Banks aren’t normal
Shares in Standard Chartered (LSE: STAN) have fallen by 60% over the last year. It’s been a painful experience for shareholders, including me.
Despite this, if Standard Chartered operated in another sector, I’d probably say it was a buy. After all, the shares trade at a discount of more than 50% to their book value. They also trade on a multiple of just 6.3 times their 2014 earnings.
The problem is that banks aren’t normal businesses. They’re very hard to understand. Standard Chartered’s bad debts rose by 87% to $4bn last year. We don’t know how much worse things will become.
Neither does the City, it seems. Broker forecasts for Standard Chartered’s 2016 earnings have fallen from $1.53 per share to just $0.25 per share over the last year. Given this, I’m not sure we can rely on current predictions that earnings will double to $0.57 per share in 2017.
In my view, Standard Chartered could double from here, but could equally continue to fall.
An oil stock that could double
Genel Energy (LSE: GENL) can breakeven with Brent crude at $20 per barrel — half the current oil price. Unfortunately, these ultra-low costs have not prevented the Kurdistan producer’s shares falling by 85% since May 2015.
Falling oil prices have depressed the shares of all oil companies.

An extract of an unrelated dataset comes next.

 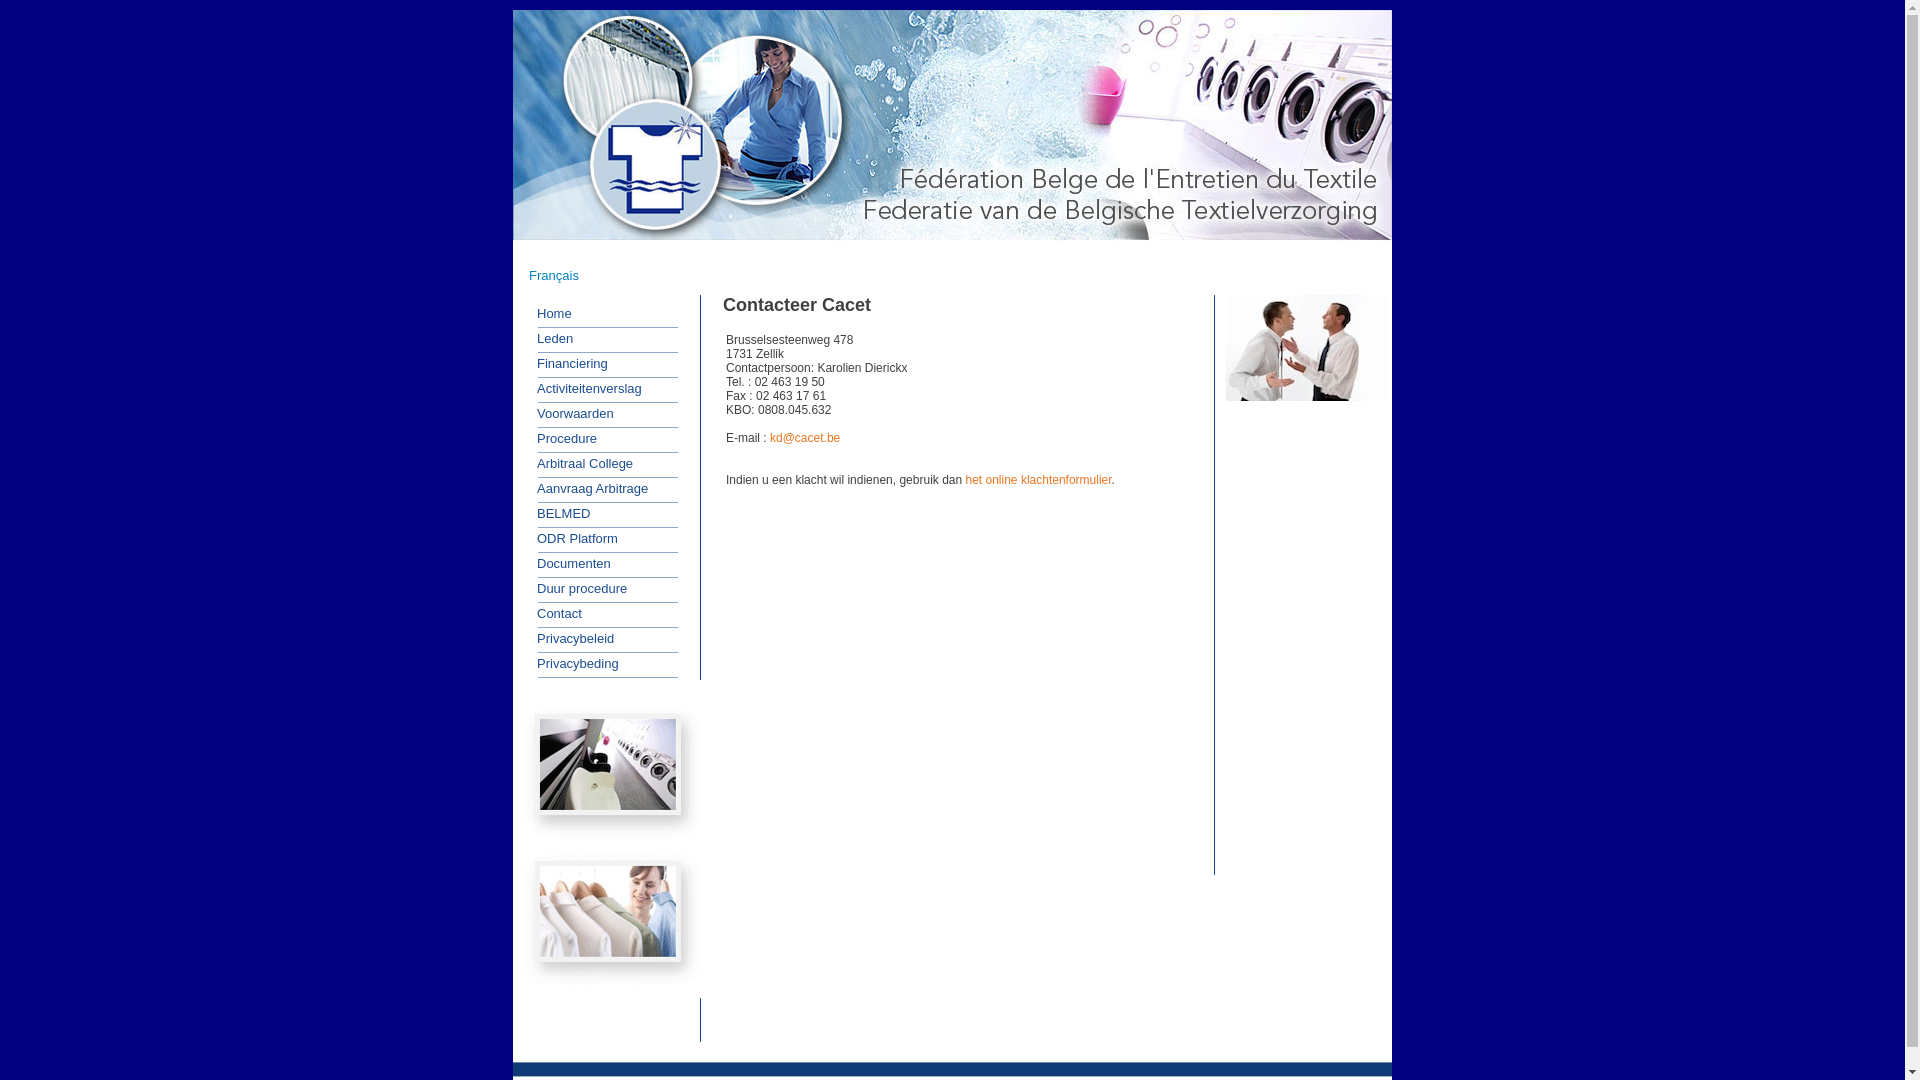 What do you see at coordinates (575, 589) in the screenshot?
I see `Duur procedure` at bounding box center [575, 589].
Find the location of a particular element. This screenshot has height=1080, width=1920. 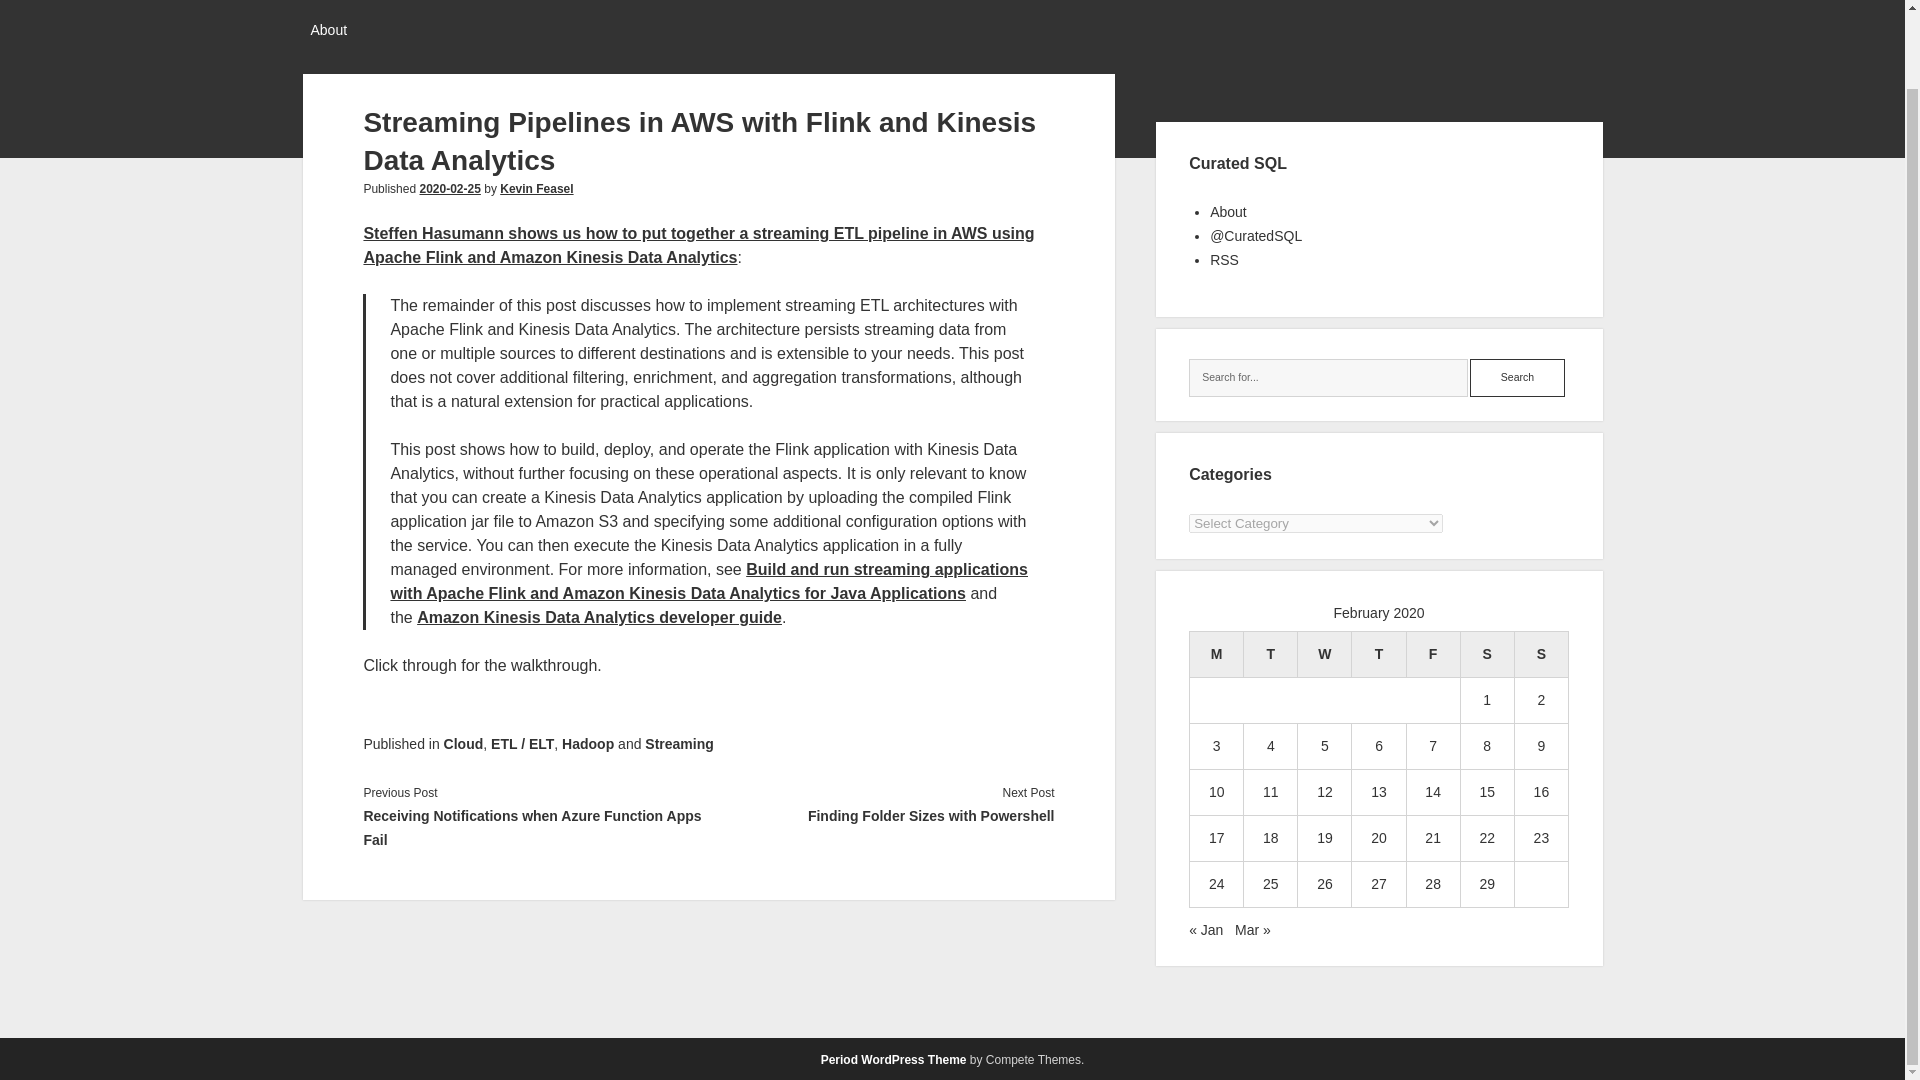

Streaming is located at coordinates (678, 743).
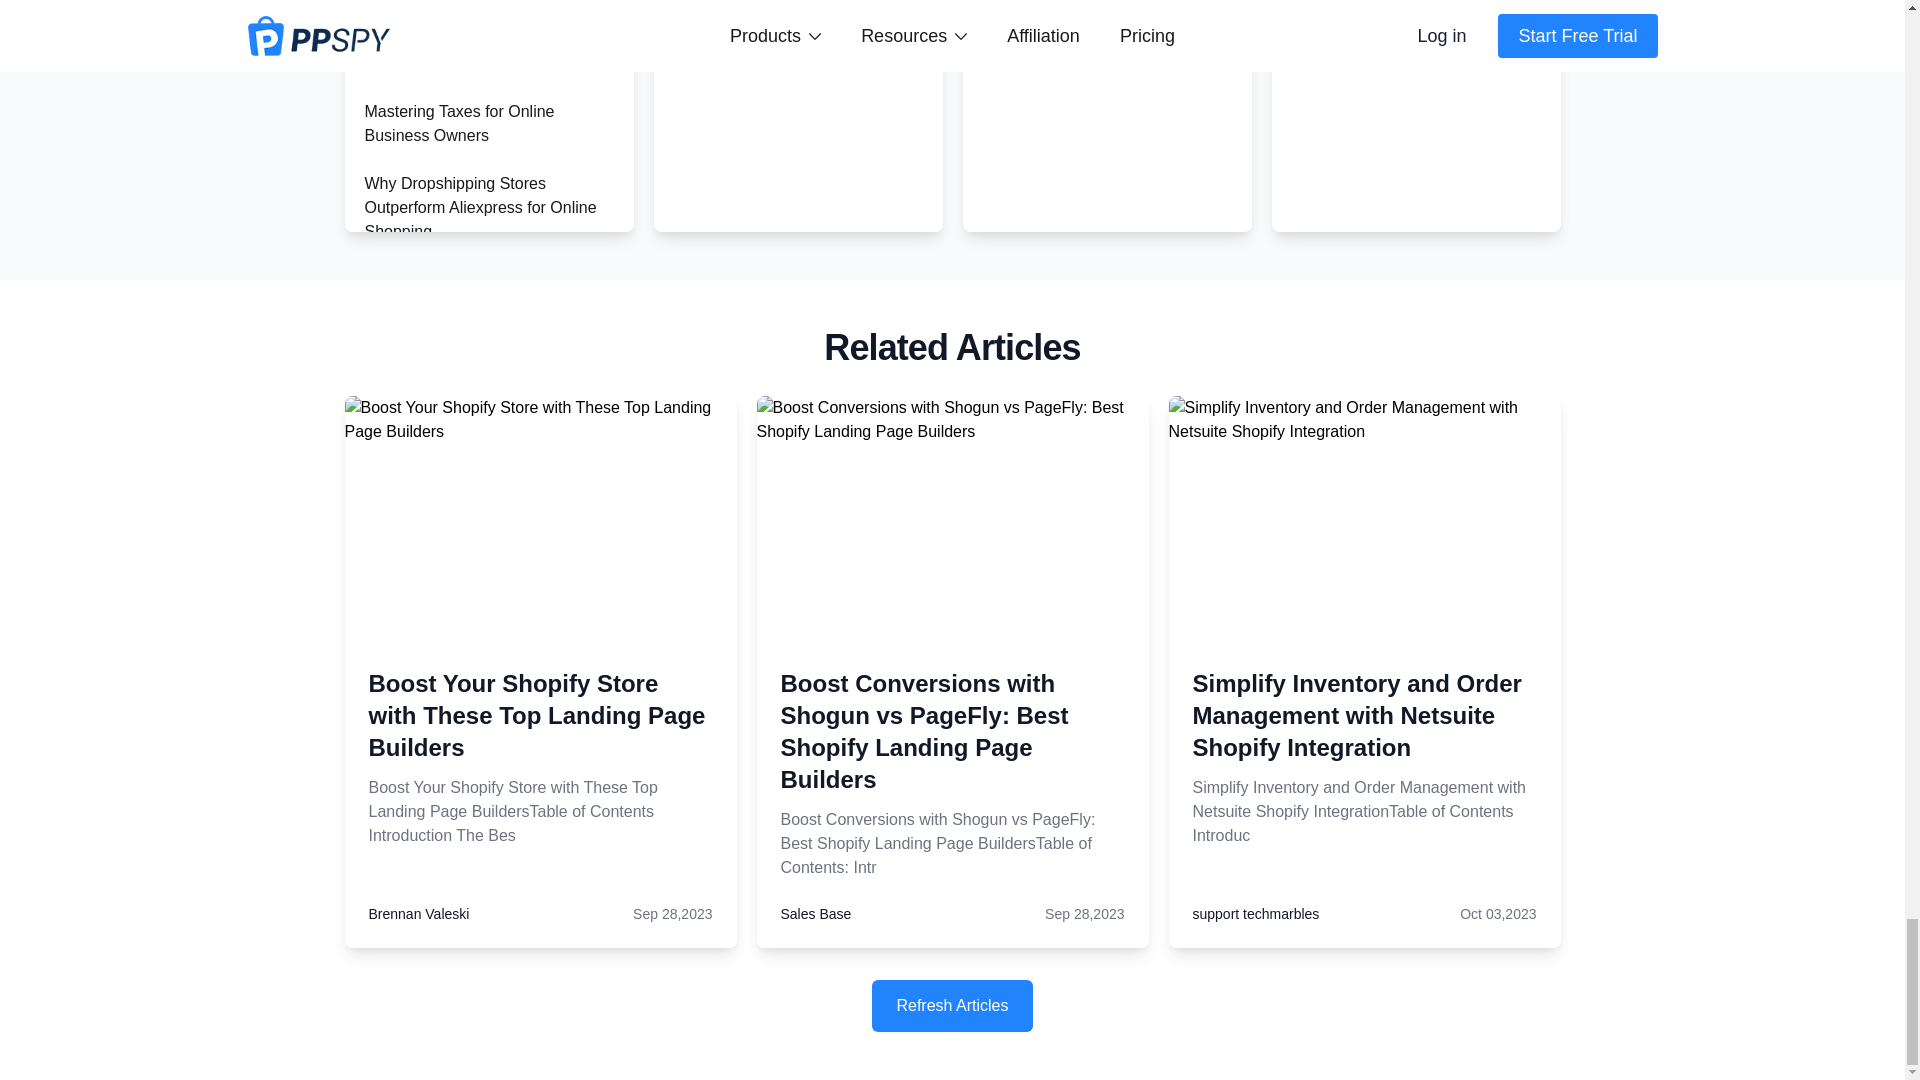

Things have been made worse for Genel because the firm is owed about $422m for past oil production. Genel also operates on the fringes of a major conflict.
Genel’s most recent lurch lower was in February. Following production declines in 2015, the company was forced to downgrade its estimate of proven and probable oil reserves for the Taq Taq field by almost 50%.
Despite all of this, Genel looks cheap by any normal measure of value. The risk is all political: will the war with ISIS spread into Kurdistan? Will the Kurdish government ever be able to pay its bills?
Genel could easily double, perhaps even more. But it could fall further too. This is a very speculative buy, in my view.
Is Tullow a better bet than Genel?
Unlike Genel, Tullow Oil (LSE: TLW) has quite diverse and low-risk production. Its customers usually pay their bills in full. The problem is that Tullow’s operating costs and debt levels are much higher. My particular concern is Tullow’s net debt, which has now reached $4bn.
I don’t expect this to cause the company to fail, but I do believe it could cause problems for shareholders. Tullow’s net debt is now 18 times larger than its 2017 forecast profits. We don’t yet know if the price of oil will rebound quickly enough to allow Tullow to repay its debts on schedule. If this doesn’t happen, then Tullow may be forced to raise fresh cash from shareholders.
In my view, this means that Tullow’s 2017 forecast P/E of 10.9 is not cheap enough to make the shares a buy. Debt repayments are likely to absorb all of the firm’s free cash flow, even when the market starts to recover. Gains for shareholders are likely to be very limited.
I may be too cautious, but in my view Tullow’s debt is a significant risk for shareholders. It’s not a stock I’d buy at the moment.